Do you have a right of way? - It is preferable to use it, so as not to lose it

Article locked Published on by Me Annie Lapointe

Topic(s): Legal

Note aux lecteurs : Ces articles sont des résumés de décisions rendues dans les affaires citées. Veuillez noter qu'il ne s'agit pas d'une revue de la jurisprudence et que d'autres décisions peuvent être rendues par la suite ou être différentes et changer l'état du droit. C'est également le cas si les faits ne sont pas les mêmes que ceux présentés dans l'affaire mentionnée.

Do you have a right of way? - It is preferable to use it, so as not to lose it

“A servitude is a charge imposed on a building, the servient land, in favour of another building, the dominant land, and which belongs to a different owner.

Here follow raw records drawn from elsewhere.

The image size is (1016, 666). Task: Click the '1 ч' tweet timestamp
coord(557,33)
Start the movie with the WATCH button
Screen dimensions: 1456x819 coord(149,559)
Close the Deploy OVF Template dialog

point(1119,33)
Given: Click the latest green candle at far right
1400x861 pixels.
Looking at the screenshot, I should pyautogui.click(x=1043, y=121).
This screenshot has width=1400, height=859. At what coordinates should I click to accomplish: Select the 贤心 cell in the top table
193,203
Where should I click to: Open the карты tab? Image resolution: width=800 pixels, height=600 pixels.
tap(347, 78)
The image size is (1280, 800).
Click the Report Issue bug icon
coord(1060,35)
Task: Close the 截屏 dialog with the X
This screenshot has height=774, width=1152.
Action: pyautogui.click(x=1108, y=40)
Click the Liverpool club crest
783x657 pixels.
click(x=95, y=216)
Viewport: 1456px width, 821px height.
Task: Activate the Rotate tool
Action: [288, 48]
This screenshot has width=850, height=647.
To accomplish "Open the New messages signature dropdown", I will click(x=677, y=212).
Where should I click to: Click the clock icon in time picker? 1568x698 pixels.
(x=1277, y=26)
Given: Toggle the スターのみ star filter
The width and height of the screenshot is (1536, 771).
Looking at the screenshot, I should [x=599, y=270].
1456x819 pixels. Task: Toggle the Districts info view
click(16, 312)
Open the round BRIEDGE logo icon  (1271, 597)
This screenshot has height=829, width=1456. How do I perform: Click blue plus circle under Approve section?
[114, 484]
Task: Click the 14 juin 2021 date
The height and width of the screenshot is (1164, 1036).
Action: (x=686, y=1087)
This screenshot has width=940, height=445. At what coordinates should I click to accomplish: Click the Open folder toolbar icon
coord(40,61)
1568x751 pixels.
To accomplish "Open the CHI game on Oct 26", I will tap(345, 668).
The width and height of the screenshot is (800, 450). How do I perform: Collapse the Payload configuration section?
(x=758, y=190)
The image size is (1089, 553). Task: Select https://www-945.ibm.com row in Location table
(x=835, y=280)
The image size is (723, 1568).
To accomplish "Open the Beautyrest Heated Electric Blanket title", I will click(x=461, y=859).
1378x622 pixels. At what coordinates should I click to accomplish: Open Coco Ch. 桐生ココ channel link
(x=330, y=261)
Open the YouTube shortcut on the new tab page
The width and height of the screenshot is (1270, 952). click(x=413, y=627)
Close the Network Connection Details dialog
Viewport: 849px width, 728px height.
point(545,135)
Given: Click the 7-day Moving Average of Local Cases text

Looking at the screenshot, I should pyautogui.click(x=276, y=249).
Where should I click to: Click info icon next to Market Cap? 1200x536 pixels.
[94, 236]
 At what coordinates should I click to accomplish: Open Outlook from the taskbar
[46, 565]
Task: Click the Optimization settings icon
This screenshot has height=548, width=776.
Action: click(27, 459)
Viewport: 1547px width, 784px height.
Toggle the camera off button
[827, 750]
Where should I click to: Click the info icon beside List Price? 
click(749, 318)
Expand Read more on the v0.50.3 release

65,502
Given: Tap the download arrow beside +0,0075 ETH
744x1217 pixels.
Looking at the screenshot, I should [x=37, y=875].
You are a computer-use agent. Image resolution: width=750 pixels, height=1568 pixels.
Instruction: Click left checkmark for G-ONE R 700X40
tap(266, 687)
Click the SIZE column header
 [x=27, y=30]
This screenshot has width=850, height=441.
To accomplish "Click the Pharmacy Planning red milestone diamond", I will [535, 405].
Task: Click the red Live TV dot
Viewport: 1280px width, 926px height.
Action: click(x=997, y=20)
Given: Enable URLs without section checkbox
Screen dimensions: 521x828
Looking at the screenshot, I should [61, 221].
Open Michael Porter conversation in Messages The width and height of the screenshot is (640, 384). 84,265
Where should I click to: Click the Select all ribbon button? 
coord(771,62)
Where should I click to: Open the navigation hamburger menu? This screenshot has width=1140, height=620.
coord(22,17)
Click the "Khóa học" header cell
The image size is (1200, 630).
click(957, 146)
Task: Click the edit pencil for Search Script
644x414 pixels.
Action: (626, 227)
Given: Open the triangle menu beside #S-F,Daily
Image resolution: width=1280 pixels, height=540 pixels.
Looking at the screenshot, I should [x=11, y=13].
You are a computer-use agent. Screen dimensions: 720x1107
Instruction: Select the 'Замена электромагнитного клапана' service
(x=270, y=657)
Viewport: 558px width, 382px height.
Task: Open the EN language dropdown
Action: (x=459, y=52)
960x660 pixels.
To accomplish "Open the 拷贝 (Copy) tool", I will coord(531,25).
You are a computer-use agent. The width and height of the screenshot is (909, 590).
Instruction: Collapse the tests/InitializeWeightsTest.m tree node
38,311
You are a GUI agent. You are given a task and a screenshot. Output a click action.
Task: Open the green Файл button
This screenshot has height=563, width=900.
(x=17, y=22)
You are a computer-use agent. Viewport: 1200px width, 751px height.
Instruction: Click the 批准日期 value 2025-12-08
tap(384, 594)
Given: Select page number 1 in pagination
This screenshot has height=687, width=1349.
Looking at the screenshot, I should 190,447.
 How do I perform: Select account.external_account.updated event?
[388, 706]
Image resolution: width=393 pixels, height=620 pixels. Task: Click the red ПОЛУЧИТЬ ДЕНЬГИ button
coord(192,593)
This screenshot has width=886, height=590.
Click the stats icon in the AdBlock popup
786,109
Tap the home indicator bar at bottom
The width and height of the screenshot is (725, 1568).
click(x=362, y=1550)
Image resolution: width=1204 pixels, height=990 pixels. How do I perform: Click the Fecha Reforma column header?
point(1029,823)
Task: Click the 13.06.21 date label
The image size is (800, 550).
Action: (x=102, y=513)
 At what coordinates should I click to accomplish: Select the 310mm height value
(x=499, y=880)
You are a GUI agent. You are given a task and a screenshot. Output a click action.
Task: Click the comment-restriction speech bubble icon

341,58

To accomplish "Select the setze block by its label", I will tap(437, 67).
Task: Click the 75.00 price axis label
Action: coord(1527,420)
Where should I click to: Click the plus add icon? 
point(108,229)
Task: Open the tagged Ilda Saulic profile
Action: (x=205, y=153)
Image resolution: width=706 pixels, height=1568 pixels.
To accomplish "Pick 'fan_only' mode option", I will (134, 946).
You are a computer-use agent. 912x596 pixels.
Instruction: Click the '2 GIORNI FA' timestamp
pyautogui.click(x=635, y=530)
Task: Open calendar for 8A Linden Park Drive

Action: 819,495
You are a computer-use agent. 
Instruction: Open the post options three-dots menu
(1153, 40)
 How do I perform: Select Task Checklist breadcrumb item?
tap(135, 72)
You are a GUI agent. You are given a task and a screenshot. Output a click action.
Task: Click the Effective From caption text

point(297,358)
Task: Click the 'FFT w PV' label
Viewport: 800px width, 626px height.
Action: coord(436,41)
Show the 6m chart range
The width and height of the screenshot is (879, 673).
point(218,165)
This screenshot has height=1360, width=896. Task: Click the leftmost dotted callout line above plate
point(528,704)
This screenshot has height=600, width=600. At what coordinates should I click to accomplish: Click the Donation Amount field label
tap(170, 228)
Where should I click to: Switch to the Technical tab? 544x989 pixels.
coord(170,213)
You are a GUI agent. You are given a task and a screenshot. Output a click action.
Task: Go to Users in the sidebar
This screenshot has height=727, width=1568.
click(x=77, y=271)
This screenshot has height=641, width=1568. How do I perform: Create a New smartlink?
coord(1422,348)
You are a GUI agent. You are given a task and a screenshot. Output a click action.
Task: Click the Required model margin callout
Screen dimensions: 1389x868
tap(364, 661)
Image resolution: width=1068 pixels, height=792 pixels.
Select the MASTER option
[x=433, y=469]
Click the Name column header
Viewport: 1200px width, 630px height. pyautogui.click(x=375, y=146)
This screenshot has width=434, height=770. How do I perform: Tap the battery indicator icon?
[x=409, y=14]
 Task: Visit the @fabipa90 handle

This charge obliges the owner of the servient land to bear, on the part of the owner of the dominant land, certain acts of use or to refrain from exercising certain rights inherent in the property. ... (1).”

This can be a servitude of view, passage, or non-construction, for instance.

Normally, unless it has been provided for a period of time, a servitude is “perpetual.” On the other hand, although it may seem surprising to most people, the fact of having provided for a servitude, although it is written and published in the land register, does not protect against its possible extinction in case of non-use.

Indeed, certain servitudes, including servitudes of passage, can be extinguished by non-use if 10 years elapse from the moment the owner of the immovable holding the right of way ceases to exercise it.

A right of way is often (but not all the time (2)) created for the benefit of a lot, meaning a piece of land, which could benefit, for several reasons, from a passage on the land of a neighbour. This could be an advantage granted to get to a lake, or simply because it is the most appropriate way to get to one’s own land from the public road.

In a recent case, a person who has acquired land in a real-estate development and whose land (lot) is granted a right of way for the benefit of the neighbour, asks the Court a few years later to declare extinguished by the effect of the limitation period, the servitude of passage encumbering his lot in favour of the one of the neighbouring property, due to its non-use for ten years.

Indeed, we generally find it more interesting not to have a servitude that affects our property. However, the neighbouring owner disputes the request.

The difficulty is to demonstrate this “non-use” by the neighbour for 10 years. “He acknowledges that the pathway was used several times by tenants of neighbouring cottages to get to the snowshoe trail and that in 2010 he saw a truck coming out of the woods” (3). On the other hand, he states that he has never seen a person associated with his neighbour walking on the servitude in the 10 years preceding his request to the Court. However, the neighbour states the opposite, although he did not use the servitude often, he would have used it, at least once a year: “Based on the testimonial evidence, the Tribunal finds that the applicant failed to show the total absence of use of the servitude of passage, both on foot and in a vehicle for a continuous period of ten years” (4).

Indeed, it was decided that the frequency of use of the servitude is not relevant to the analysis. “It is sufficient that there has been a useful use of all the modes of passage provided for in the servitude on a few occasions by the owner of the dominant lot to prevent the limitation period from being complied with” (5). The plaintiff was therefore unsuccessful in this case.

Finally, note that if, for instance, a servitude is provided for passage by car and on foot, but there are no more cars that have passed through it for more than ten years, a mode of exercise of the servitude (for instance, passage by car) may also be subject to the limitation period after 10 years (6).